For the next week I’m drowning in a deep pool of schoolwork and playing catch-up. The night I spent with Bass after Ace’s party is now just a distant memory. Things have been pretty out of sorts lately, everything around me is just not making any sense. Scar has been acting stranger than usual, things between her and Ace seemingly getting better before turning for the worst, again. Everyone else is still pissed at Scarlett and keeping their distance from us, except Stella, although she’s also been acting strange, but I know she is dealing with some of her own shit as the anniversary of her mother’s death approaches, and how her asshole of an uncle, Stephan Silver, has been requesting her attendance at his house every weekend.

As for Sebastian, well he’s been hounding me day and night with meaningless texts claiming he misses me and wants to see me. Totally out of fucking character if you ask me. I’ve ignored his messages for as long as I could and now only send half assed responses when unable to stand the continuous badgering. The night after we got back from Torment, and the little spectacle that played out in front of me, things took an awkward turn. He seemed to be put off by the whole situation, not really knowing how to react to what he almost witnessed, but what those men almost did to me didn’t scare me, not really. What frightened me most was the look in his eyes as he watched me, like I was a porcelain doll about to shatter to pieces after being played with. I’m not a doll, especially not one made of such a fragile material, chipping at the slightest of impacts.

I don’t need his pity, I don't need him feeling guilty about what could have happened had he not shown up, which I’m sure is the reason he’s been checking up on me. It’s not like the great, all powerful Sebastian Silver is genuinely interested in spending time with a girl unless he’s shoving his dick into her, repeatedly and forcefully. His reputation precedes him, and I’m not judging, I mean who am I to deem him a certified manwhore, not when my own isn’t as pristine as one would hope. However, I’m not stupid either, not some hussy falling for his sweet talk and promises of a good time. I know for a fact he's arealgood time, but all these mixed feelings and interfering signals coming off from him are not something I want to dive into. Not now, not ever. I have enough underlying emotional daddy issues and shitty male baggage to last me a lifetime, while he’s the poster child for being emotionally unavailable and brutal.

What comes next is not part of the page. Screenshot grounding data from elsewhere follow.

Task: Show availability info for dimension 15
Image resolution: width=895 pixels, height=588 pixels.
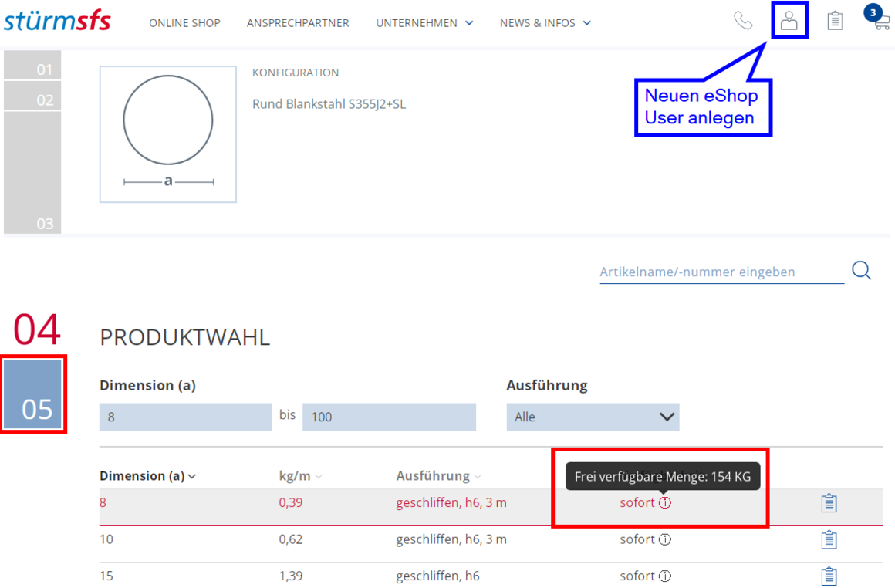Action: [x=665, y=576]
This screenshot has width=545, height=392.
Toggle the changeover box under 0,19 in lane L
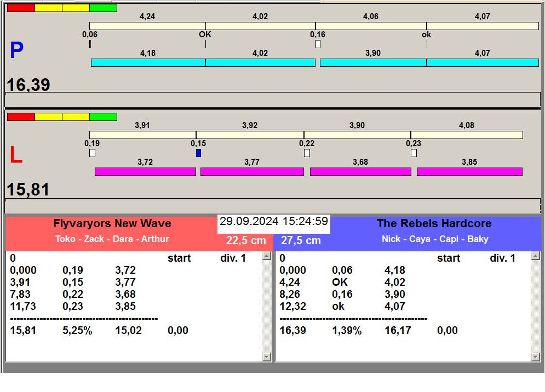92,153
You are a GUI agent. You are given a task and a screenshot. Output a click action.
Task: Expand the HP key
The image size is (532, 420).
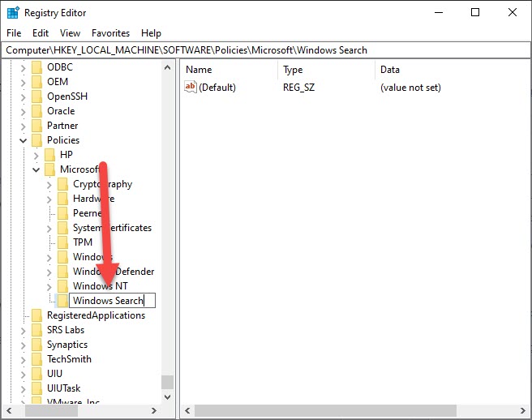(36, 155)
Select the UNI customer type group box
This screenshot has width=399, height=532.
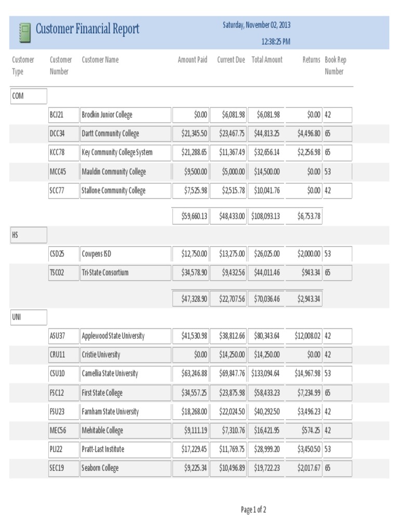point(29,317)
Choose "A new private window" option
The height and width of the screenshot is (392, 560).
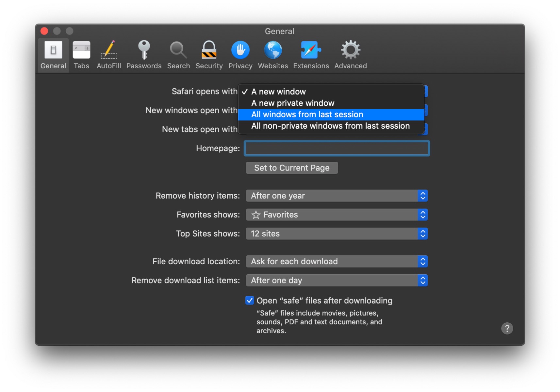(293, 103)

So it’s best that we do not continue to play this game of cat and mouse we both seem to keep falling into. It’s best we just rack it up to temporary insanity or permanent madness. Either way it’s packed up nicely, locked in a fortified metal box, and shipped off to the middle of fucking nowhere never to seen again.

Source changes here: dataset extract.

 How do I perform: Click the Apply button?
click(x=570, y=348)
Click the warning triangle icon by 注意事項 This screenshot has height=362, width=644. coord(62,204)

At least I hope that’s the case.

???

“You were the one who was always supposed to be there for me. Because in the end, all we really have is each other, and now I can’t even count on you.” Scarlett stared at me with a look of apathy, as if what I was saying meant nothing to her. While I on the other hand was utterly consumed with despair not understanding what the hell could possibly be going through her head at that precise moment..

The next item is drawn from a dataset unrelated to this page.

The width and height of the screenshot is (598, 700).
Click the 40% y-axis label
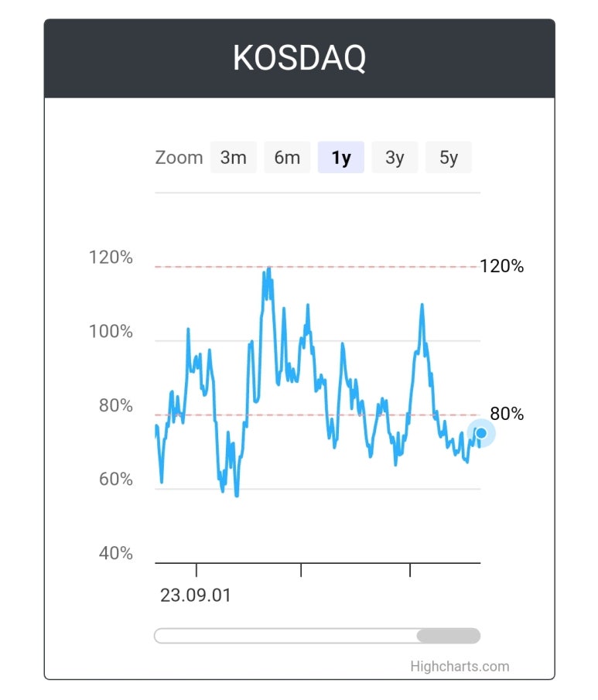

“It is what it is, Jade,” she uttered, almost annoyed by our exchange, “the fact that you thought I’d always be there, the fact that you believed things would never change, goes to show how naïve you really are.” Naive really, said the girl who came here trying to make me believe we were going to have this happily ever after together, always. “Roman was right to leave when he did. He was a realist, knew that things for us were never going to change for the better. That we’d always be who we were born to be and were destined to make the same mistakes as our parents. He just got out before he did. It’s not too late for you Jade, to ensure you don’t make the same mistakes as your father, trusting a woman he had no business trusting.” I once was the one who told her that we were destined to suffer for our parents' sins, bound to make the same mistakes, and it was her who told me we were not the product of their wrongs, we were their retribution. We were to become so much more than they ever would, that together we’d bring forth a reckoning. Now look at what she’s made of us.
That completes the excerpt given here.